As a side note to fuel whatever ATL one desires with a "Treaty." And hopefully without using too much contrivium, for an alternate Treaty post-White Peace War, I made it part of the peace treaty, likely at British insistence. Stealing from the non-technical end product of diplomats and not fully thinking it through Admirals, I used the 10,000-ton/8-inch gun cruiser paradigm to impose a 35,000-ton/16-inch gun "limitation" upon all fleets. Here the tonnage is an average per ship, limits being set at an ideal number of ships times this tonnage, setting a tonnage limit in total rather than per ship. It let me keep all the various fleets on the same page despite varied ship sizing, varied numbers and strutting for size or numbers or both. Then I imposed a sort of ratio to balance fleets. Starting with the RN versus KM 8 to 5 (i.e. 60%), I worked backwards through the likely parity or handicaps, settling for me, at the bottom is OE with 2 capital ships or 70,000-tons, A-H and Italy each 4 ships or 140,000-tons, France with 6 ships or 210,000-tons, Germany at 12 ships or 420,000-tons and the RN at 19 ships or 675,000-tons, Russia is not considered as it has no central government and the USA was not a belligerent and no one even thought Japan deserved to be discussed. So if you look carefully each Navy can build more smaller or less up to the limit of tonnage but bigger than 35,000-tons! That let me camel nose in the darlings, G3, Admiral, Mackensen, L20, etc. at the expense of lesser ships.

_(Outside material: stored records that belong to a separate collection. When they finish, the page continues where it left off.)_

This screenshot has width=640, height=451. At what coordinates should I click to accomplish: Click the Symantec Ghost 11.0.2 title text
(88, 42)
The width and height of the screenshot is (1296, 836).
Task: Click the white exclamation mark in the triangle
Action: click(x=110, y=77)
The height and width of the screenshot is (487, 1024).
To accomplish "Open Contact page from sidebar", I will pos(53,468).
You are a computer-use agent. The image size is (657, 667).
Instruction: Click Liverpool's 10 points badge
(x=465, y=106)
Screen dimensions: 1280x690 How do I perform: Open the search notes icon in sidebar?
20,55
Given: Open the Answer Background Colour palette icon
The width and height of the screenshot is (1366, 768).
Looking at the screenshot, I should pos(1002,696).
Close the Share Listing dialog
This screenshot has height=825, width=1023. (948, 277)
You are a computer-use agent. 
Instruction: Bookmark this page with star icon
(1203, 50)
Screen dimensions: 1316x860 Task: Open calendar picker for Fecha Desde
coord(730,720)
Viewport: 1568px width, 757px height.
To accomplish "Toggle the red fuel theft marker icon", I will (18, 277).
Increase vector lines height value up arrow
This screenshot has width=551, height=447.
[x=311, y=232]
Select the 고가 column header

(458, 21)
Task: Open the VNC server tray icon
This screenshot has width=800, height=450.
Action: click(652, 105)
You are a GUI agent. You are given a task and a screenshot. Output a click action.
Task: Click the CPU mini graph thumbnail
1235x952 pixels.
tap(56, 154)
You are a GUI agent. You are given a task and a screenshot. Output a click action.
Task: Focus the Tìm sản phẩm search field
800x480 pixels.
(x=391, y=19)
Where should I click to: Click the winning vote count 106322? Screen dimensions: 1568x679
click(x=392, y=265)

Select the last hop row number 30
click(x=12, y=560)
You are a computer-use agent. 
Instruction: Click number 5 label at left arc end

Handwavium applied, that got me a core of 3 to 5 Battleships for A-H, depending upon final tonnage. My guess is that Austrian ships tend smaller, more akin to the later Panzerschiff, a 25,000 to 30,000-ton design, emphasize on underwater protection and anti-air defense, some consideration for secondary, likely an early DP, and whatever main battery is left, likely the 14-inch unless we get real cooperation with Germany and then maybe a 15-inch (2 x 2 or at most 3 x2 layout). The trick will be balancing speed and protection, my guess is that speed gets emphasis but likely an earlier adoption of top deck armor to defend versus aircraft. I think they might build a few heavy cruisers, but more emphasis on larger destroyers that must include anti-air to their mix, qualitative versus quantitative being the guide. Maybe some light cruisers but maybe not. My thinking is that the heavy cruisers are both good distant raiding/flag showing vessels as well as being aimed at breaking through an Italian barrage leading the big hulls. These should be a rare case of trying to immunize a cruiser versus underwater threats. After that mine warfare, littoral and submarines get more love in the A-H navy than others and potentially A-H leads on land-based naval air (the RIKKO approach), and including fighters to cover ships in the Adriatic. I would not predict any aircraft carriers or even seaplane tenders.
A compact navy that mostly is a "fleet-in-being", leveraging air power sooner and having incentives to develop earlier many of the key areas necessary later, such as DP gunnery and AAA aboard ship.